Exercise -
Print nothing except the lines of the listing below from the line with "MAPFRE (265, 1116)" to the line with "Zurich (1101, 1116)", each exactly as written, both ends included.

Input -
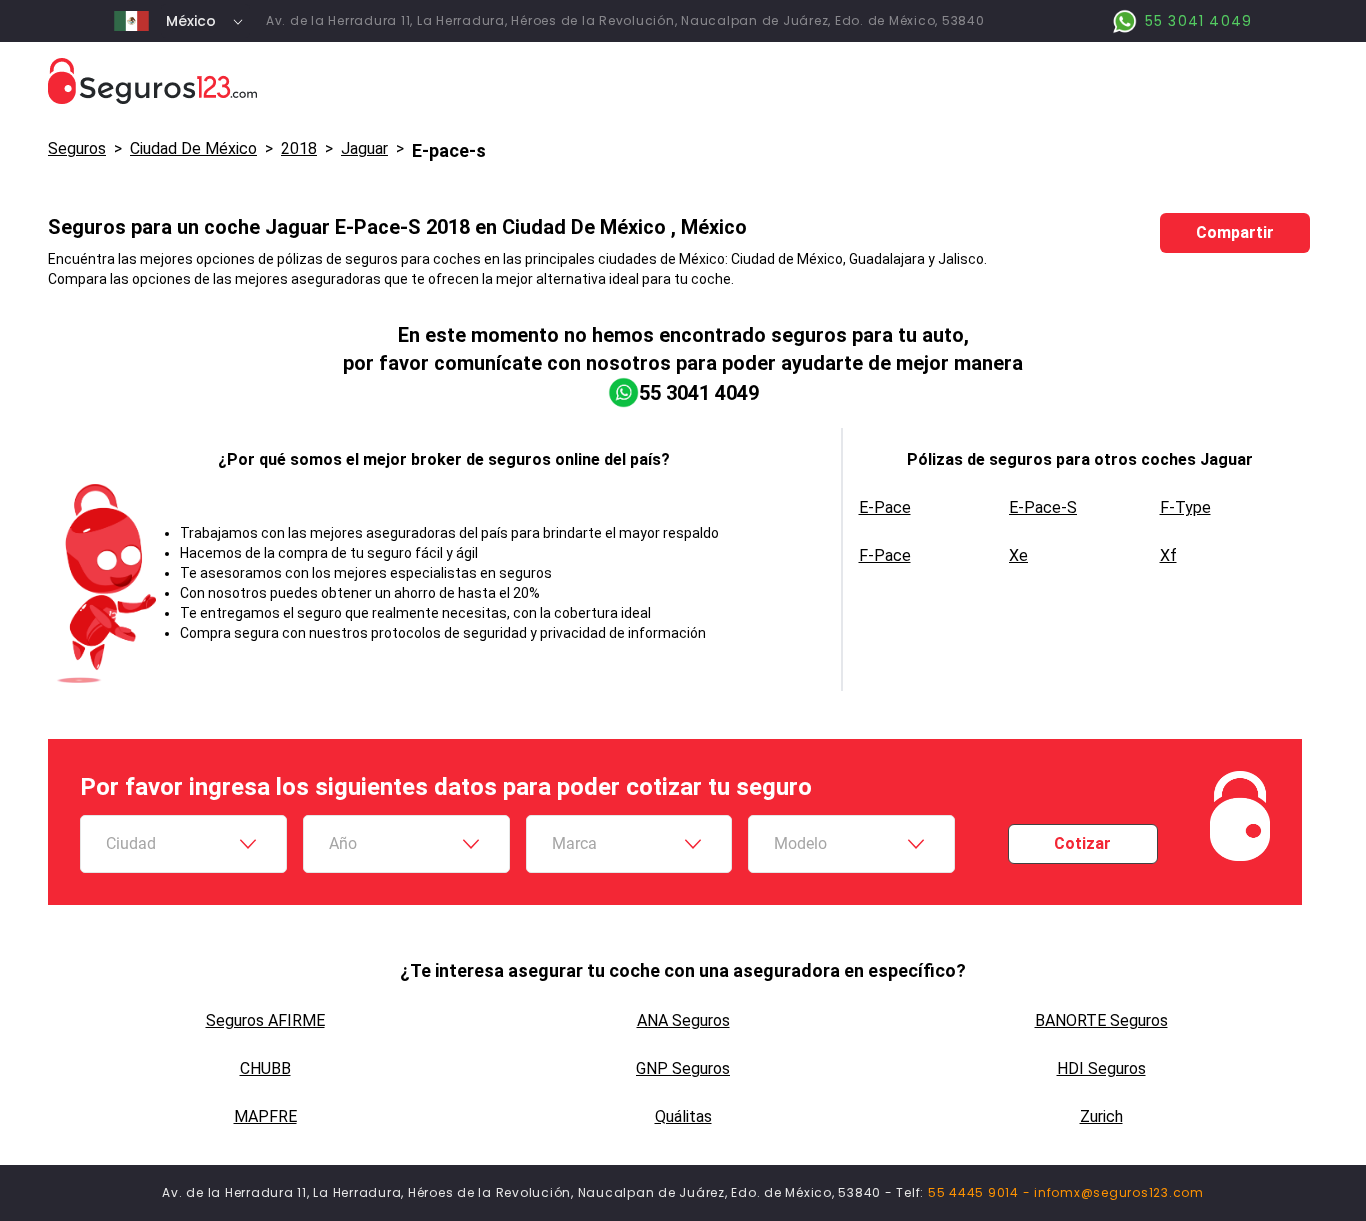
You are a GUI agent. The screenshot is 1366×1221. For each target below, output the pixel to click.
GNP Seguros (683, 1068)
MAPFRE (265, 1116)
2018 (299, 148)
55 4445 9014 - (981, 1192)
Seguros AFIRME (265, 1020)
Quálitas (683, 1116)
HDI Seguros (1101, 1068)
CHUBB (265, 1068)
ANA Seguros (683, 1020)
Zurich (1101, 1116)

---

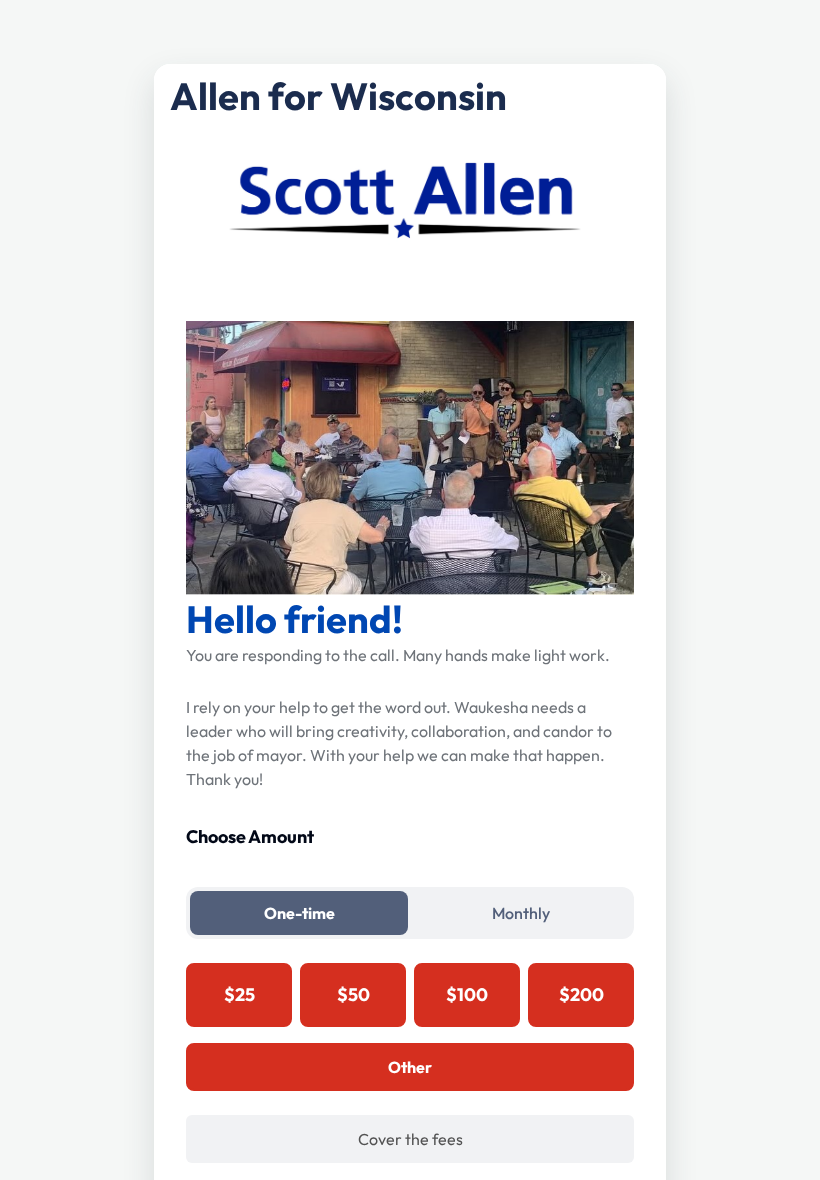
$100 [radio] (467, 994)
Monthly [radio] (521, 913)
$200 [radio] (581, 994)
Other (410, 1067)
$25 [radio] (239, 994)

Exercise output -
MAPFRE (265, 1116)
2018 (299, 148)
55 4445 9014 - (981, 1192)
Seguros AFIRME (265, 1020)
Quálitas (683, 1116)
HDI Seguros (1101, 1068)
CHUBB (265, 1068)
ANA Seguros (683, 1020)
Zurich (1101, 1116)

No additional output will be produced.